Over summer I rekindled my relationship with running. Basically we met at the gym, and I was at a low ebb and it said ‘hey’ and I was like ‘hi’. and that was it. I’m keeping it at a distance, only occasionally looking at Garmin watches late at night, thinking ‘Do I need that?’ and also ‘What does it actually do?’. A steady pace, a slow 5k, the odd 7 a few times a week with a longer run on a weekend. I’ve discovered something called the Galloway Method (also known as ‘Jeffing’ after its founder Jeff Galloway) essentially a run-walk-run programme which aims to make the going a bit easier and take the strain of joints and muscles that remember the 80s. And it’s great! I’m not sacrificing much in terms of my time (not that I’m aiming for anything particularly great in that respect) but the 3 minutes increment mean that I can always look forward to the next walking break which for someone who identifies as ‘P.E avoider’ is a huge motivator.
And it got me thinking …..
Could that apply to writing? Just go at it hell for leather for three minutes slabbing any words down and then a minute of calm reflection and editing. Why not? If I know I’m always going to have a shot at making it better (and not writing which in many ways is the goal for me as a writer) in just a couple of minutes, maybe it will free me up and stop me thinking for that lovely little stretch of time – I’ll canter like a graceful dappled mare over the keyboard/parchment/papyrus/brick wall of municipal building and create long flowing sentences that spring forth from some hitherto untouched patch of cortex.
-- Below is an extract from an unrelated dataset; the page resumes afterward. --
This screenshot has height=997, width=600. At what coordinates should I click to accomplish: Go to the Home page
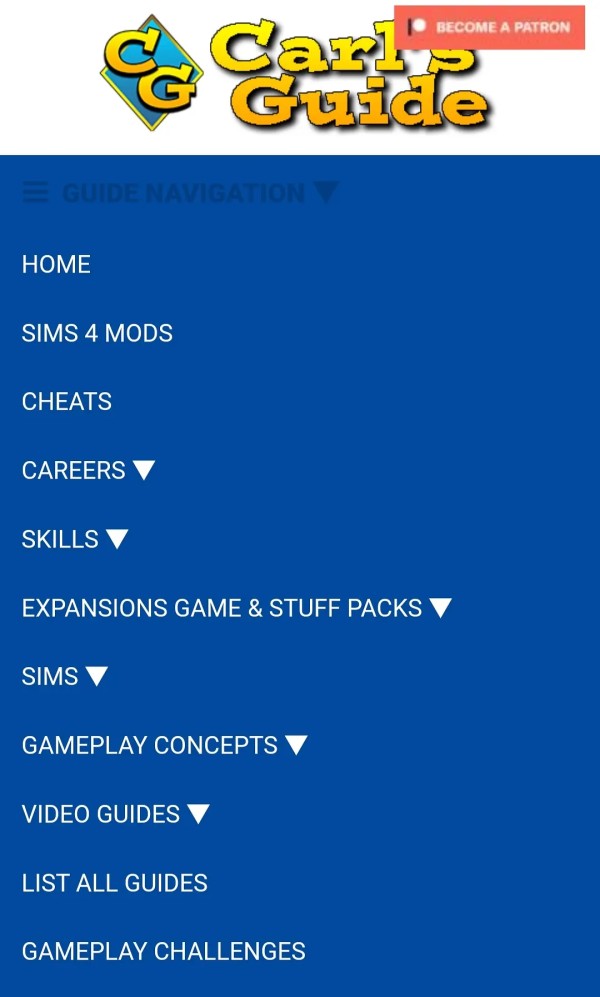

Obviously there’s issues – there’s always a stone cold reckoning – when you gaze upon your words, your SHAME and think – a minute is not enough to sort this out. Of course, but maybe it doesn’t need to be as short as a 3/1 split. And also there’s the idea of flow – why stop at 3 minutes if you are coming up with the good stuff? So again, maybe a longer split – a 15/5. I’m going to try it. Let me know if you already have.
This week’s writing I have been slowly getting to grips with Scrivener, mainly during my Writer’s Hour sessions with the London Writer’s Salon, which is a thrice daily online meet up where people from everywhere come together to write in silence. I love it. but I also forget that I am in the room and on camera and spend a lot of time grimacing at what I’m writing, broadcasting my confusion, anger, disdain to several hundred people at once.
Spoiler: they’re watching me. Right now.
In terms of reading, I went back to The Lone Traveller by Anne Mustoe. Anne was the epitome of no-nonsense to the point of foolhardy. A retired schoolteacher, she decided in her sixties to cycle around the world on a very ordinary bike with no training. And she did this pre-internet! No GPS, no ‘text me and let me know when you’ve arrived’, no blog documenting her travels, nothing. She’d rock up to the remotest places imaginable and almost always secure a place to stay for the night with a local family who had no idea who she was or what she was doing, with no common language to lean on. As I say, foolhardy or no nonsense, take your pick.
‘I’m not young, I’m not sporty, I never train and I still can’t tell a sprocket from a chainring or mend a puncture.’ That’s Anne. She is BEYOND. Maybe I should style myself as the Anne Mustoe of the running world. Or even the writing world?